START Information provided

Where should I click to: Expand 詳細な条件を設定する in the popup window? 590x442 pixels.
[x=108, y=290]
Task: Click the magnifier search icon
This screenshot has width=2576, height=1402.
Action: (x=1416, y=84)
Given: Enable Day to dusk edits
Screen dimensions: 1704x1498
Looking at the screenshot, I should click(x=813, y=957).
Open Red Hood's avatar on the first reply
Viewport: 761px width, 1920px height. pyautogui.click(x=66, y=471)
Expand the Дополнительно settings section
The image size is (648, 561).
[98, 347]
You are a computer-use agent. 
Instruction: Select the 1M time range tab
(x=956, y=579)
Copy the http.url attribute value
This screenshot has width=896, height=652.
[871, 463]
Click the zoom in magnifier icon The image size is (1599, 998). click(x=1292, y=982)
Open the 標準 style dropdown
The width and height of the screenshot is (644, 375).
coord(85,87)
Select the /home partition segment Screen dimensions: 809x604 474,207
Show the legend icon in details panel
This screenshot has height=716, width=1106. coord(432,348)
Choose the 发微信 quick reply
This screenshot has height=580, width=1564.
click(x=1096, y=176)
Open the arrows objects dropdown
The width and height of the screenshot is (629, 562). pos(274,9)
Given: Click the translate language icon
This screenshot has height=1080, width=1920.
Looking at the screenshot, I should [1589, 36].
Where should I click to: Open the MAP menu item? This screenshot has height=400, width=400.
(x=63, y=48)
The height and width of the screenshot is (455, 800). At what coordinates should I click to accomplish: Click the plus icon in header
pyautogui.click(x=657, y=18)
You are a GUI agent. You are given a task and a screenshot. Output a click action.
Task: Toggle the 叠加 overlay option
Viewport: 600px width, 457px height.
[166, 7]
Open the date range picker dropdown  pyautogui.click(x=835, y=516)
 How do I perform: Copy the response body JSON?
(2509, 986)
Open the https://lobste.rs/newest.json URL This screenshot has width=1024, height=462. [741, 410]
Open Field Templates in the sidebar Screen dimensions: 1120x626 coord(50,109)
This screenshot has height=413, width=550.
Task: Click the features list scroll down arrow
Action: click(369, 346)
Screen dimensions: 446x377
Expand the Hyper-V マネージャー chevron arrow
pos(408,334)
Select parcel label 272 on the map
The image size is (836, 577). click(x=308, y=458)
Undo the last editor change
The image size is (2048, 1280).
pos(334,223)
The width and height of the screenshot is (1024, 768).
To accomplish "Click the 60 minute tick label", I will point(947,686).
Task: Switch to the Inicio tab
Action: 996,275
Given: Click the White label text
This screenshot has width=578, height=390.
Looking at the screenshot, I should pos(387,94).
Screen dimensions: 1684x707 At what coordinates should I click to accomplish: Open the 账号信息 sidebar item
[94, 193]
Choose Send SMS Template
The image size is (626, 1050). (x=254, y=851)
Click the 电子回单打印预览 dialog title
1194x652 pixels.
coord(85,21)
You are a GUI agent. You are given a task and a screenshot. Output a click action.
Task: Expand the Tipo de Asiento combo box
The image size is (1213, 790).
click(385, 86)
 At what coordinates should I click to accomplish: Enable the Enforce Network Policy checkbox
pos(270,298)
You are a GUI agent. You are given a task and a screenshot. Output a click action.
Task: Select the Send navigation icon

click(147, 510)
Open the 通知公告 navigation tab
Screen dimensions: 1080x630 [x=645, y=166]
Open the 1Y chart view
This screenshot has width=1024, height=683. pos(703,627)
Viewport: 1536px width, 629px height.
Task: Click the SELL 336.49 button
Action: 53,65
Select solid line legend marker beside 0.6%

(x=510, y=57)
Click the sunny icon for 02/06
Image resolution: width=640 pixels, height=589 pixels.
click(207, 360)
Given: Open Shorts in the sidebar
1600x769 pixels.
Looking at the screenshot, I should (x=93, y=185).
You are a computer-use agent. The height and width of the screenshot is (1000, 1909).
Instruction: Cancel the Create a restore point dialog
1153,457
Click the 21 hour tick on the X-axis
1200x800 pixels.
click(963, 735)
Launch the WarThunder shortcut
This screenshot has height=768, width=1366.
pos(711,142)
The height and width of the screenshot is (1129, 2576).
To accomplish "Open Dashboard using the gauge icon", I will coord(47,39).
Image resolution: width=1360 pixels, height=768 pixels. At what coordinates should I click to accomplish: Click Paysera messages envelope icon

END Information provided

— Task statement —
Can you rewrite all of the entries above, putting "magnifying glass" in place of "magnifier" and changing nothing else?

— Solution for this exercise —
Where should I click to: Expand 詳細な条件を設定する in the popup window? 590x442 pixels.
[x=108, y=290]
Task: Click the magnifying glass search icon
This screenshot has width=2576, height=1402.
Action: (x=1416, y=84)
Given: Enable Day to dusk edits
Screen dimensions: 1704x1498
Looking at the screenshot, I should click(x=813, y=957).
Open Red Hood's avatar on the first reply
Viewport: 761px width, 1920px height. pyautogui.click(x=66, y=471)
Expand the Дополнительно settings section
The image size is (648, 561).
[98, 347]
You are a computer-use agent. 
Instruction: Select the 1M time range tab
(x=956, y=579)
Copy the http.url attribute value
This screenshot has width=896, height=652.
[871, 463]
Click the zoom in magnifying glass icon The image size is (1599, 998). click(x=1292, y=982)
Open the 標準 style dropdown
The width and height of the screenshot is (644, 375).
coord(85,87)
Select the /home partition segment Screen dimensions: 809x604 474,207
Show the legend icon in details panel
This screenshot has height=716, width=1106. coord(432,348)
Choose the 发微信 quick reply
This screenshot has height=580, width=1564.
click(x=1096, y=176)
Open the arrows objects dropdown
The width and height of the screenshot is (629, 562). pos(274,9)
Given: Click the translate language icon
This screenshot has height=1080, width=1920.
Looking at the screenshot, I should [1589, 36].
Where should I click to: Open the MAP menu item? This screenshot has height=400, width=400.
(x=63, y=48)
The height and width of the screenshot is (455, 800). At what coordinates should I click to accomplish: Click the plus icon in header
pyautogui.click(x=657, y=18)
You are a GUI agent. You are given a task and a screenshot. Output a click action.
Task: Toggle the 叠加 overlay option
Viewport: 600px width, 457px height.
[166, 7]
Open the date range picker dropdown  pyautogui.click(x=835, y=516)
 How do I perform: Copy the response body JSON?
(2509, 986)
Open the https://lobste.rs/newest.json URL This screenshot has width=1024, height=462. [741, 410]
Open Field Templates in the sidebar Screen dimensions: 1120x626 coord(50,109)
This screenshot has height=413, width=550.
Task: Click the features list scroll down arrow
Action: click(369, 346)
Screen dimensions: 446x377
Expand the Hyper-V マネージャー chevron arrow
pos(408,334)
Select parcel label 272 on the map
The image size is (836, 577). click(x=308, y=458)
Undo the last editor change
The image size is (2048, 1280).
pos(334,223)
The width and height of the screenshot is (1024, 768).
To accomplish "Click the 60 minute tick label", I will point(947,686).
Task: Switch to the Inicio tab
Action: 996,275
Given: Click the White label text
This screenshot has width=578, height=390.
Looking at the screenshot, I should pos(387,94).
Screen dimensions: 1684x707 At what coordinates should I click to accomplish: Open the 账号信息 sidebar item
[94, 193]
Choose Send SMS Template
The image size is (626, 1050). (x=254, y=851)
Click the 电子回单打印预览 dialog title
1194x652 pixels.
coord(85,21)
You are a GUI agent. You are given a task and a screenshot. Output a click action.
Task: Expand the Tipo de Asiento combo box
The image size is (1213, 790).
click(385, 86)
 At what coordinates should I click to accomplish: Enable the Enforce Network Policy checkbox
pos(270,298)
You are a GUI agent. You are given a task and a screenshot. Output a click action.
Task: Select the Send navigation icon

click(147, 510)
Open the 通知公告 navigation tab
Screen dimensions: 1080x630 [x=645, y=166]
Open the 1Y chart view
This screenshot has width=1024, height=683. pos(703,627)
Viewport: 1536px width, 629px height.
Task: Click the SELL 336.49 button
Action: 53,65
Select solid line legend marker beside 0.6%

(x=510, y=57)
Click the sunny icon for 02/06
Image resolution: width=640 pixels, height=589 pixels.
click(207, 360)
Given: Open Shorts in the sidebar
1600x769 pixels.
Looking at the screenshot, I should (x=93, y=185).
You are a computer-use agent. The height and width of the screenshot is (1000, 1909).
Instruction: Cancel the Create a restore point dialog
1153,457
Click the 21 hour tick on the X-axis
1200x800 pixels.
click(963, 735)
Launch the WarThunder shortcut
This screenshot has height=768, width=1366.
pos(711,142)
The height and width of the screenshot is (1129, 2576).
To accomplish "Open Dashboard using the gauge icon", I will coord(47,39).
Image resolution: width=1360 pixels, height=768 pixels. At what coordinates should I click to accomplish: Click Paysera messages envelope icon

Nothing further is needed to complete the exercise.